Paris by the Book(101)
And one beautiful bookstore whose shelves creaked under the weight of several thousand books.
For a little while more, anyway.
I opened Robert’s book once again, and this time started from the beginning, the endpapers—a nice map, they paid extra for that—and then a blank page, and then a title page, then an epigraph from Gertrude Stein, and then the dedication.
To the one I lost.
EPILOGUE
And I lost myself in that book.
Back and forth I went in those pages, which meant going back and forth in my memories of Paris, and Milwaukee. I marveled at what he’d done. Not only the writing but also the book’s appearance in our store. Had he put it there? He must have. I didn’t know for sure and couldn’t. I’d had Asif pull the cameras out months before. I did not regret the decision. This was why I’d had him pull the cameras; I didn’t want to be haunted. It’s also why I didn’t tell the girls about the book. The next time I saw Robert, if there was a next time, I wanted us all to see him, and I wanted us to see him not in the margins of a book, screen, or crowd, but full on, in person, walking through the front door.
Had he?
The book was cheaply bound and marked ADVANCE READING COPY—NOT FOR SALE. A publicity galley, then. Though it seemed equally possible that the packaging, the binding, like the story inside, was Robert’s own doing. That he’d written such a book and then crafted this means of “publishing” it was hardly beyond him; in fact, it seemed to be the very essence of him, right down to the “About the Author” page in back, which, beneath those three words, was blank but for two letters: tk. Not French texting slang but an old publishing abbreviation. Don’t be fooled by the k. Tk: it means “to come.”
* * *
—
Summer came. Crowds came. And then more crowds came, because Robert’s book came. The galley he’d left me wasn’t a one-off art object but the first of what turned out to be many, many, many copies. For Robert’s book had been published by a real publisher, and then magically caught a ride on one of those comets that occasionally illuminates the twilit universe of publishing. The story of the family in Paris who takes over a failing bookstore struck a nerve—with bookstore owners, anyway. And with people visiting Paris. This was even before the Times ran its article. But then they did, and the Guardian ran theirs and even Le Monde theirs in the Thursday books roundup, and then the story, like the book, was everywhere.

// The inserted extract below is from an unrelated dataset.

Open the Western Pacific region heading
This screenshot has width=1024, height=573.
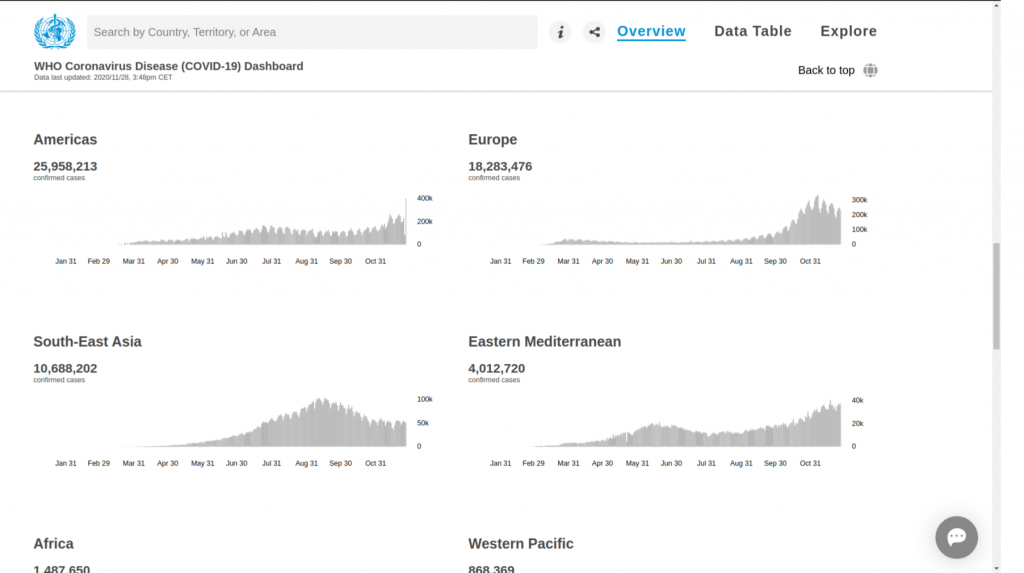520,544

Most articles cited our store as the book’s “inspiration”; one account also mentioned that the store’s original proprietor, Marjorie Brouillard, was a writer herself, with a new project on the way “after a silence of many years.” When I read this, I offered her my sincere congratulations and told her we would be out of her way soon. I said I’d heard Madame Grillo was thinking of taking the storefront space.
Madame Brouillard did not respond right away. I thought she didn’t want to admit that she’d contacted Madame Grillo about the space. I knew she had, though, because Madame Grillo had told me: a second store, and just for brooms!
But Madame Brouillard watched me sweeping up each night after the crowds, she reviewed the sales figures, she calculated what percentage she might receive come month’s end. “You do not have to leave immédiatement,” she said, as though she’d never suggested otherwise. She began her way up the stairs, offering her usual taut smile, but—and this was new—her eyes smiled, too. It wasn’t the night cream. She had a parting question for me, en fran?ais, her words almost shy for a change: and . . . has the publisher, by chance, found a . . . French translator for your husband’s book?
* * *
—
When the first box of Robert’s novel arrived, I split it open privately, in the back office, and turned to the back flap to find out what had come of “to come.” Only this: no photo, a very short bio. It doesn’t even mention his previous titles, only that this is his last, that he disappeared two years ago sailing Lake Michigan and is presumed dead.
When I asked the publisher who had told them this, they said I had.
When I said I hadn’t, they forwarded the e-mails “I” had sent them, including the one where “I” had sent them the full manuscript for their consideration. They said they were glad we were back in touch because “my” prior e-mail address had stopped working, and they wanted to confirm a few matters. Was my contact person at the Milwaukee Police Department, where “I” had sent them to corroborate the story of Robert’s fate, still correct? Was it okay to send the police the copy they were asking for, free?
Was the information about making royalties payable to me, in Paris, still current?
Did I know how I was going to explain this to our daughters?
* * *
—
That last question was mine, of course. Daphne and Ellie were very upset when they read the flap. They were almost more angry than sad; they were convinced that the police had somehow gotten their way, that the forms and “process” to declare Dad dead had somehow ground forward without my permission. Then they thought I had given permission, and that was even worse. But I hadn’t. And when they asked, yet again, if their father really was alive, I said, “I don’t know,” which was also true.